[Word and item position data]
◆ ◆ ◆
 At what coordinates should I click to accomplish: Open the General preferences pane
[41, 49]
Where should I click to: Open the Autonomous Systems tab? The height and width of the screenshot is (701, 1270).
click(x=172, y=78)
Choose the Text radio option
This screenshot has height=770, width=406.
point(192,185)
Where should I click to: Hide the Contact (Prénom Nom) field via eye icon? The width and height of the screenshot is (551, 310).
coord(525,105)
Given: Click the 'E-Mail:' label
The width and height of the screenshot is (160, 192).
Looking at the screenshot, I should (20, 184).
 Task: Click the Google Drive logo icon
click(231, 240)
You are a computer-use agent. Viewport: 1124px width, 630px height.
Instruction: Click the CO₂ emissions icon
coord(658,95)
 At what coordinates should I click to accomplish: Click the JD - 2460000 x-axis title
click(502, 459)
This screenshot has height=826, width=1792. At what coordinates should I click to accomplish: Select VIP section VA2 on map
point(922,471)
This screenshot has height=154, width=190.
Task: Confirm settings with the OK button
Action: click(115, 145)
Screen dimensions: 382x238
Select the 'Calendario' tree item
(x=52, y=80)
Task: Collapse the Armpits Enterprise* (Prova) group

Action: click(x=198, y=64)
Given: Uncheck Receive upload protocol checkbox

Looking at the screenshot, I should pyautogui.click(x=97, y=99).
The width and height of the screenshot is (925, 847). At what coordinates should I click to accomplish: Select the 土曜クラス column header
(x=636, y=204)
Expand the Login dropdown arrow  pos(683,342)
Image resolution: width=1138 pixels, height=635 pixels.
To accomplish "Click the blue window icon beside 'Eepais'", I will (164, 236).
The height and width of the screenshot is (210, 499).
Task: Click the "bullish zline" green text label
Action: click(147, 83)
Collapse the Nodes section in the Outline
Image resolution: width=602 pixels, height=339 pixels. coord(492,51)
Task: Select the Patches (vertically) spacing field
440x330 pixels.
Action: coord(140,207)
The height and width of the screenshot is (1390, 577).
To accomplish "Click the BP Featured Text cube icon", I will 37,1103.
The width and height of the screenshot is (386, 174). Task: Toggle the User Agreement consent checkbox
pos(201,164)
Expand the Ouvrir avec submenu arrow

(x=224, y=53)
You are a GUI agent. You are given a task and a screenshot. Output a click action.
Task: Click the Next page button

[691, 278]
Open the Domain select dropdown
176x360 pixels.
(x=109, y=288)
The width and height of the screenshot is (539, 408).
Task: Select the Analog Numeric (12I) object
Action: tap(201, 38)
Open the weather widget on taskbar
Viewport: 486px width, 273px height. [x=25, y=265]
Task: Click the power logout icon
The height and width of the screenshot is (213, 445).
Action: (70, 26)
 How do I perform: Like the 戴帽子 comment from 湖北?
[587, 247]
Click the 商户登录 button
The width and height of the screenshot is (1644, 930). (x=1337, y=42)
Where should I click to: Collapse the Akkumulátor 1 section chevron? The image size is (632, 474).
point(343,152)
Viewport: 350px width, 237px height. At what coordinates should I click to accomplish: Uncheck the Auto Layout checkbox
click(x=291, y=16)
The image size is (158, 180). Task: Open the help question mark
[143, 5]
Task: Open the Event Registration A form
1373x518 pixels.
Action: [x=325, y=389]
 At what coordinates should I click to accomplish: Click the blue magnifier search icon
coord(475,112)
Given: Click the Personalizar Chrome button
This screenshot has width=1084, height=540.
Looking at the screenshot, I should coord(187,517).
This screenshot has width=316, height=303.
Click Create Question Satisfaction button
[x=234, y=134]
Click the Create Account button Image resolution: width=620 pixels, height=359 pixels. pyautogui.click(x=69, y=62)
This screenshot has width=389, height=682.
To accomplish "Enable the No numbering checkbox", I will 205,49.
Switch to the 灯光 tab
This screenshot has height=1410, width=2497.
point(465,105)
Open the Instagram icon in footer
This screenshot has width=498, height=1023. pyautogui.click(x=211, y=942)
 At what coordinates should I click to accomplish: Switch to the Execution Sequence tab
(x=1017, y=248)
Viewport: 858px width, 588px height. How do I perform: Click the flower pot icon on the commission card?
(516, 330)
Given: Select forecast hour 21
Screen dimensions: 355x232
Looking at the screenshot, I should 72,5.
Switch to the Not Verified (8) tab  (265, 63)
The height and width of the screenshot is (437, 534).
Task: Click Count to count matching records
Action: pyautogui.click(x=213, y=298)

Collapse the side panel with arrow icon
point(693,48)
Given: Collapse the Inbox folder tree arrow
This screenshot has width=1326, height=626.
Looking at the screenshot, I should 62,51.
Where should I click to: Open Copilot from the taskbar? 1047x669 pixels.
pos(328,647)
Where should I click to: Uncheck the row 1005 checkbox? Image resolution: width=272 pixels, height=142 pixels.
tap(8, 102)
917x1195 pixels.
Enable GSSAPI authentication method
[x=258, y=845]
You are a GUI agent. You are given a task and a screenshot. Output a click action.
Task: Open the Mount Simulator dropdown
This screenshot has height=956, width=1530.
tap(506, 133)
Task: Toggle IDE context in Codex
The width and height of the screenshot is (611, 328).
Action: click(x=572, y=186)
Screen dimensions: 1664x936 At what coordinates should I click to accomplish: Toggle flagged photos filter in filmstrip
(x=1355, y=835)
◆ ◆ ◆
## [WHAT YOU WILL DO]
Copy out every line from the one holding "Given: Select forecast hour 21" through the last line of the records above, both included, with no changes.

## [REPLY TO THE EXERCISE]
Given: Select forecast hour 21
Screen dimensions: 355x232
Looking at the screenshot, I should 72,5.
Switch to the Not Verified (8) tab  (265, 63)
The height and width of the screenshot is (437, 534).
Task: Click Count to count matching records
Action: pyautogui.click(x=213, y=298)

Collapse the side panel with arrow icon
point(693,48)
Given: Collapse the Inbox folder tree arrow
This screenshot has width=1326, height=626.
Looking at the screenshot, I should 62,51.
Where should I click to: Open Copilot from the taskbar? 1047x669 pixels.
pos(328,647)
Where should I click to: Uncheck the row 1005 checkbox? Image resolution: width=272 pixels, height=142 pixels.
tap(8, 102)
917x1195 pixels.
Enable GSSAPI authentication method
[x=258, y=845]
You are a GUI agent. You are given a task and a screenshot. Output a click action.
Task: Open the Mount Simulator dropdown
This screenshot has height=956, width=1530.
tap(506, 133)
Task: Toggle IDE context in Codex
The width and height of the screenshot is (611, 328).
Action: click(x=572, y=186)
Screen dimensions: 1664x936 At what coordinates should I click to accomplish: Toggle flagged photos filter in filmstrip
(x=1355, y=835)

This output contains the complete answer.